Marco Rubio: No abortions for Zika-infected women

Marco Rubio
Former Republican presidential candidate and Florida Senator Marco Rubio speaks Saturday, Jan. 23, 2016, at the New Hampshire Republican State Committee town hall in Nashua, N.H. (AP Photo/Matt Rourke)

Florida Sen. Marco Rubio does not believe a pregnant woman with the Zika virus should be able to get an abortion despite concerns about microcephaly and birth defects resulting from the virus, he said Saturday.

“I understand a lot of people disagree with my view – but I believe that all human life is worthy of protection of our laws,” the senator and former 2016 hopeful said in an interview with Politico. “And when you present it in the context of Zika or any prenatal condition, it’s a difficult question and a hard one. But if I’m going to err, I’m going to err on the side of life.”

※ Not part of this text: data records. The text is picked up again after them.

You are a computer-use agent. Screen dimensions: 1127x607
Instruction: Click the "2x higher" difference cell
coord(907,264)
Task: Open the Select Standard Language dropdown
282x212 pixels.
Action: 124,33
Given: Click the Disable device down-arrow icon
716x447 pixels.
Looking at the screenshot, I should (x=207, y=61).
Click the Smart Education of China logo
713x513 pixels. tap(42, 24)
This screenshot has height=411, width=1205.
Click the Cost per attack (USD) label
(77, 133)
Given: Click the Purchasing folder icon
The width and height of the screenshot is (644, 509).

Florida, Rubio’s home state, has been hardest hit in America thus far by the mosquito-borne disease that is known to cause severe microcephaly and other birth defects. It’s also one of the first places where the virus has been transmitted locally, with 16 known cases in the Miami area. More than 1,800 cases have been reported in the U.S. thus far, largely from travel to foreign countries where the virus is prevalent.

Rubio acknowledged that Zika does pose a significant risk of birth defects, but said that does not affect his position on abortion.

“Obviously, microcephaly is a terrible prenatal condition that kids are born with. And when they are, it’s a lifetime of difficulties,” he said. “So I get it. I’m not pretending to you that that’s an easy question you asked me. But I’m pro-life. And I’m strongly pro-life. I believe all human life should be protected by our law, irrespective of the circumstances or condition of that life.”

Rubio’s comments about Zika and abortion are consistent with his past positions on the issue: the Florida pol said during his presidential campaign that he opposes abortion even in the case of rape or incest. As for Zika, Rubio has voted for funding to combat the virus in Congress and was the first Republican to co-sponsor President Obama’s proposed $1.9 billion Zika legislation.

First elected to the Senate in 2010, Rubio initially said he would not run for reelection this year after his failed presidential bid. However, after the attack in an Orlando nightclub that left 49 dead, as well as the rising threat of Zika, Rubioannounced in June that he would run after all. “I changed my mind,” he said at the time.